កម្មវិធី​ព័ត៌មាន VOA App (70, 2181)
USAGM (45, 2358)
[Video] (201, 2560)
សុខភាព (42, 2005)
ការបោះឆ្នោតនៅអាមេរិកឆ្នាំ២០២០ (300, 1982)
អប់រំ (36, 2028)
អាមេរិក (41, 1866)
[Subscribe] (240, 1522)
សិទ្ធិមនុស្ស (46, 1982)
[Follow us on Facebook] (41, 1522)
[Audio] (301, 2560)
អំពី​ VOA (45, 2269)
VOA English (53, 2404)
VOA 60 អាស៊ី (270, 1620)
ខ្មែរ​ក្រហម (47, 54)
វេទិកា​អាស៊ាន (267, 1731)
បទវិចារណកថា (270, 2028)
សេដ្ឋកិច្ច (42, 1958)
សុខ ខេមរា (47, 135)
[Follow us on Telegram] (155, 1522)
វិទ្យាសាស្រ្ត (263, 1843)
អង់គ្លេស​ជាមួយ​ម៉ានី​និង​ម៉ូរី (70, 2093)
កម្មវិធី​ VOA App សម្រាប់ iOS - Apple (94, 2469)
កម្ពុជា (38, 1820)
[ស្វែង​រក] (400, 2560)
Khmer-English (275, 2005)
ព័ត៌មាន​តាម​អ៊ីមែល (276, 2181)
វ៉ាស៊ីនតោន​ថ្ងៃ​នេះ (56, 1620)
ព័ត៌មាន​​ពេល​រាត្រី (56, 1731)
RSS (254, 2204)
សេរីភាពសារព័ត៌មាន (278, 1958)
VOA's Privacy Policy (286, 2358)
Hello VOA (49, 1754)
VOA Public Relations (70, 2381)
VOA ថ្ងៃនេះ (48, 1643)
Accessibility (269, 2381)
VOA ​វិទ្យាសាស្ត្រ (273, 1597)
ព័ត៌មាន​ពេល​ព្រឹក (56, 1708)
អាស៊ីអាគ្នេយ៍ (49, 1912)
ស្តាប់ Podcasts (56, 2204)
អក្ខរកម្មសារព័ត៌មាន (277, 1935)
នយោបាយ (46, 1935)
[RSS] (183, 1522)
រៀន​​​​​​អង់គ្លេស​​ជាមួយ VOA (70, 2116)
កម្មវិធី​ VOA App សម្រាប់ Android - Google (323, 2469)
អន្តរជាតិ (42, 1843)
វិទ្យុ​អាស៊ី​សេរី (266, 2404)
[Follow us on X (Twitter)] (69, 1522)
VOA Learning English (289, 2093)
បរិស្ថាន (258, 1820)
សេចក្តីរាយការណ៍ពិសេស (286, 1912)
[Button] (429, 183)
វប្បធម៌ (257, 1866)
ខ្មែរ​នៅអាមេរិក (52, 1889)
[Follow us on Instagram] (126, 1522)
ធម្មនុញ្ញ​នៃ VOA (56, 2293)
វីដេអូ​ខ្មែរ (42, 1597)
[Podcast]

************

Exercise aim = Please retype exactly the line containing "VOA Public Relations (70, 2381)" and each line after it to the end of the records, and nothing more.

Answer to this exercise =
VOA Public Relations (70, 2381)
VOA ថ្ងៃនេះ (48, 1643)
Accessibility (269, 2381)
VOA ​វិទ្យាសាស្ត្រ (273, 1597)
ព័ត៌មាន​ពេល​ព្រឹក (56, 1708)
អាស៊ីអាគ្នេយ៍ (49, 1912)
ស្តាប់ Podcasts (56, 2204)
អក្ខរកម្មសារព័ត៌មាន (277, 1935)
នយោបាយ (46, 1935)
[RSS] (183, 1522)
រៀន​​​​​​អង់គ្លេស​​ជាមួយ VOA (70, 2116)
កម្មវិធី​ VOA App សម្រាប់ Android - Google (323, 2469)
អន្តរជាតិ (42, 1843)
វិទ្យុ​អាស៊ី​សេរី (266, 2404)
[Follow us on X (Twitter)] (69, 1522)
VOA Learning English (289, 2093)
បរិស្ថាន (258, 1820)
សេចក្តីរាយការណ៍ពិសេស (286, 1912)
[Button] (429, 183)
វប្បធម៌ (257, 1866)
ខ្មែរ​នៅអាមេរិក (52, 1889)
[Follow us on Instagram] (126, 1522)
ធម្មនុញ្ញ​នៃ VOA (56, 2293)
វីដេអូ​ខ្មែរ (42, 1597)
[Podcast]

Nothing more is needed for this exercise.